◆ Sayfa alıntısı
21 Temmuz 2015 Salı

Tane Hesabı İle İnsan

Son dönemde iyice duyar oldum. İnsanlar tane ile sayılıyor.

''24 tane asker'', ''301 tane madenci'', ''30 tane genç'' gibi.. İnsanlar taneyle söyleniyor. Özellikle de ölen ya da yaralanan varsa ''tane'' ifadesi kullanılıyor. Sanki insan ölü ya da yaralı olunca taneyle kafa hesabı yapılabilir gibi.

İnsanlardan ''tane'' hesabıyla bahsetmek bana müthiş derecede insanlık dışı ve gayri ahlaki geliyor. Sanki arka planında ölenleri boş, değersiz gösterme çabası var gibi geliyor. Halbuki ''ateş düştüğü yeri yakıyor'', her yeri değil.

Dünyada ve memleketimizde en yaygın olan İngilizce, Almanca, Fransızca ve İspanyolca'da tane diye bir kavram olmadığını biliyorum. Yani ''3 persons'' ya da ''3 people'' denir, ''3 pieces person'' denmez. Aynı şekilde ''3 Menschen'' denir, ''3 stück Personen'' gibi bir kullanım yoktur!

İnsan oralarda adetle hesaplanmaz çünkü.

İnsan oralarda değerlidir çünkü.

İnsan oralarda memleketin temel unsurudur çünkü.

Biraz daha geri kalmış memleketlere bakalım desem. Oralarda nasıl olduğunu araştırsam.. Afrika dediğimizde orada da yerli dillerden çok İngilizce ve Fransızca yaygın. Bir de kuzeyde Arapça. Arapça'da yok öyle bir kullanım. Farsça ve Çince'de de. Şimdi o dilleri öğrenen ve konuşan bir arkadaşımdan öğrendim.

Peki bizde niye durum farklı?

Niye bizde insanlar tane hesabı yapılabiliyor?

Kıymetimiz adet hesabına göre mi yapılıyor acep?

İnsanlar oralarda, gelişmiş denen ülkelerde değerli demiştik yukarıda. Acep bizde değersiz mi?

Cevap sanırım koskoca bir EVET. Bizde insan hayatı değersiz. İstatistiksel değerlerden öteye geçemiyor insan hayatı. Gezi'de 8 can gitti. Soma'da 301 can. Suruç'ta 32 can. Adıyamanda 1 can. Reyhanlı'da 52 can.. Bu liste daha uzar gider. Çünkü o 'can'ların adları sanları yok. Onlar tane hesabı yapılabilen insanlardan.

◆ Alıştırma bölümleri
(1) Sayfa alıntısına göre Suruç'ta kaç can gitti?
(2) Sayfa alıntısında "21 Temmuz 2015" ile "bir kullanım yoktur!" arasındaki kısmı, her iki ifade de dahil olmak üzere harfi harfine yeniden yazın.

◆ Verilen kayıtlar

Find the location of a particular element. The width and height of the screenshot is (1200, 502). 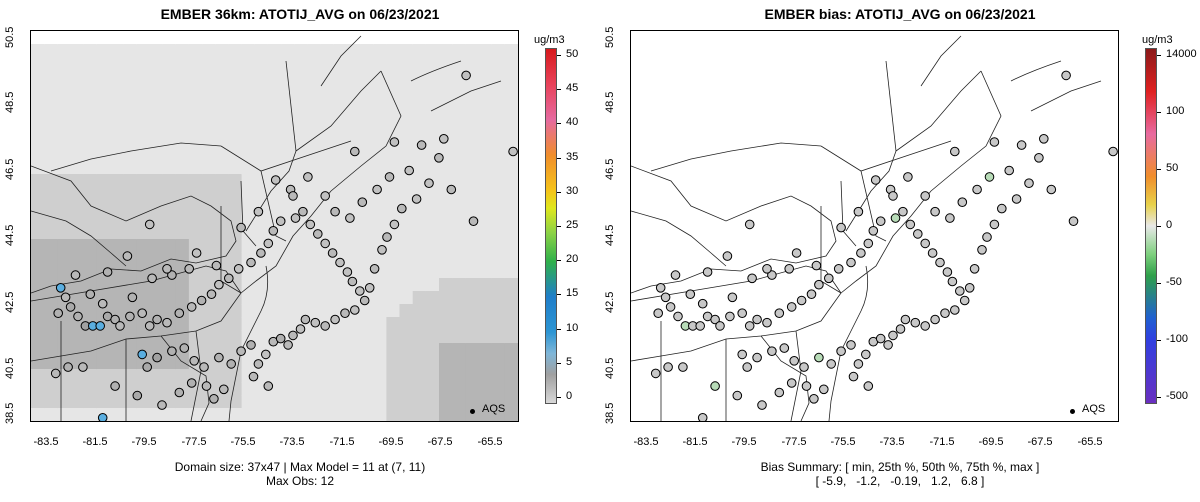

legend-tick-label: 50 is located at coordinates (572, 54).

---

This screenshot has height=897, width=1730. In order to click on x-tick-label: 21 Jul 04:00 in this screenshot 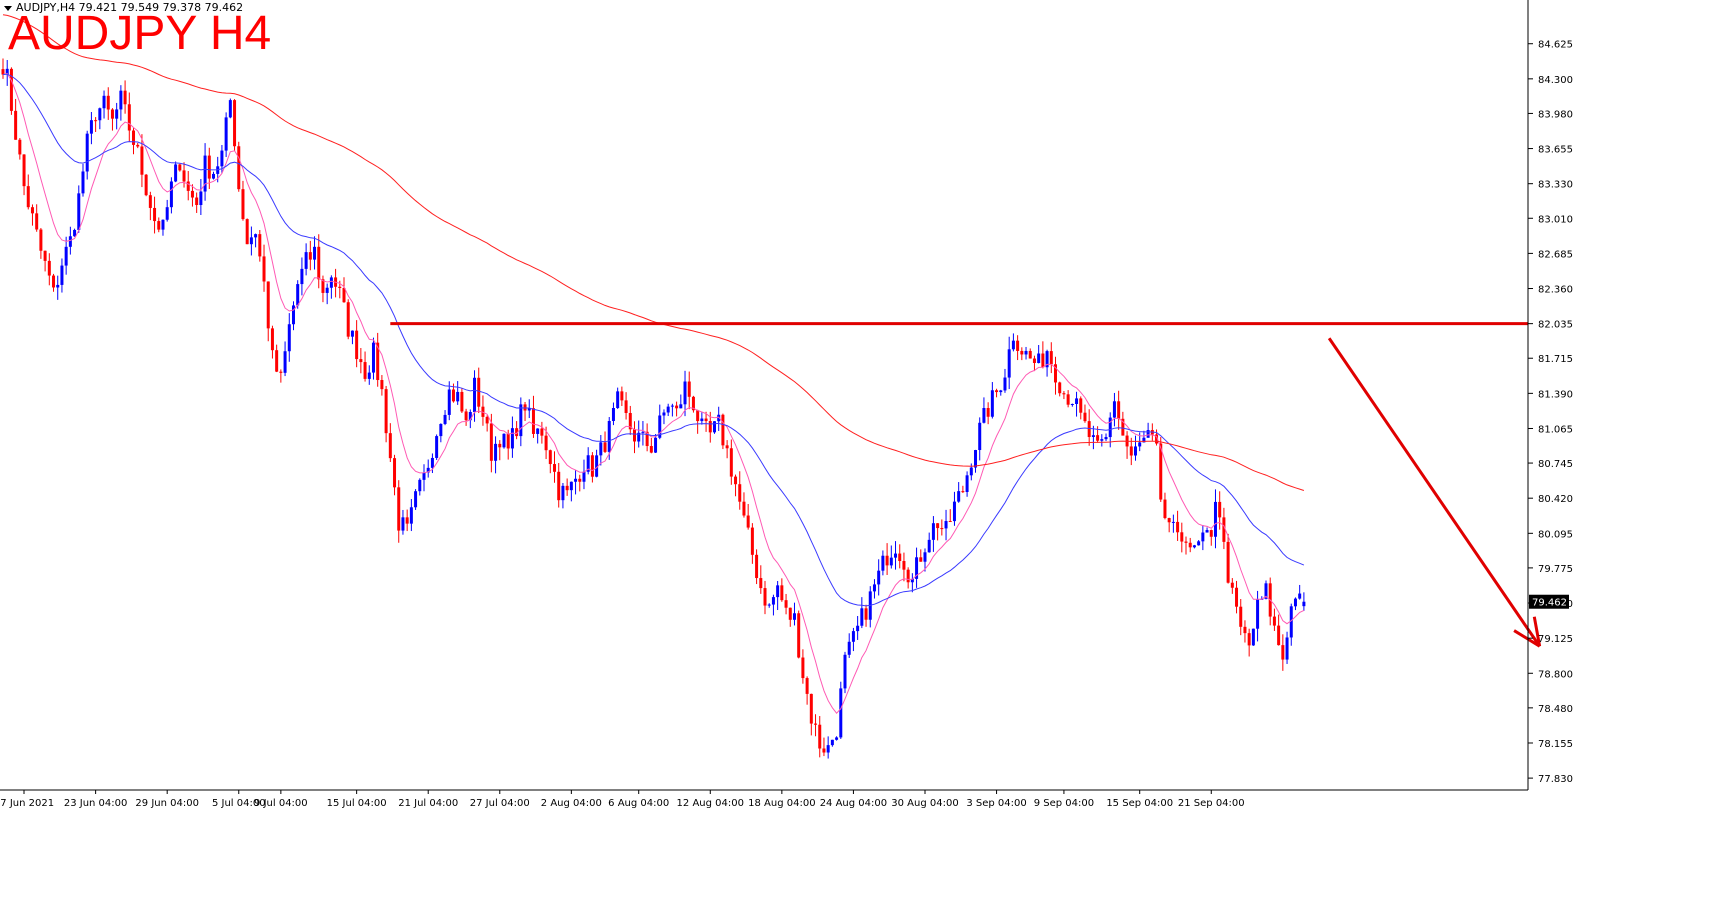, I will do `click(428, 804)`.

--

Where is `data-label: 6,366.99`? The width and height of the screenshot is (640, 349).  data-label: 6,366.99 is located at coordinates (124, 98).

◆ Görev sonuçları
(1) Suruç'ta 32 can gitti.

(2)
21 Temmuz 2015 Salı

Tane Hesabı İle İnsan

Son dönemde iyice duyar oldum. İnsanlar tane ile sayılıyor.

''24 tane asker'', ''301 tane madenci'', ''30 tane genç'' gibi.. İnsanlar taneyle söyleniyor. Özellikle de ölen ya da yaralanan varsa ''tane'' ifadesi kullanılıyor. Sanki insan ölü ya da yaralı olunca taneyle kafa hesabı yapılabilir gibi.

İnsanlardan ''tane'' hesabıyla bahsetmek bana müthiş derecede insanlık dışı ve gayri ahlaki geliyor. Sanki arka planında ölenleri boş, değersiz gösterme çabası var gibi geliyor. Halbuki ''ateş düştüğü yeri yakıyor'', her yeri değil.

Dünyada ve memleketimizde en yaygın olan İngilizce, Almanca, Fransızca ve İspanyolca'da tane diye bir kavram olmadığını biliyorum. Yani ''3 persons'' ya da ''3 people'' denir, ''3 pieces person'' denmez. Aynı şekilde ''3 Menschen'' denir, ''3 stück Personen'' gibi bir kullanım yoktur!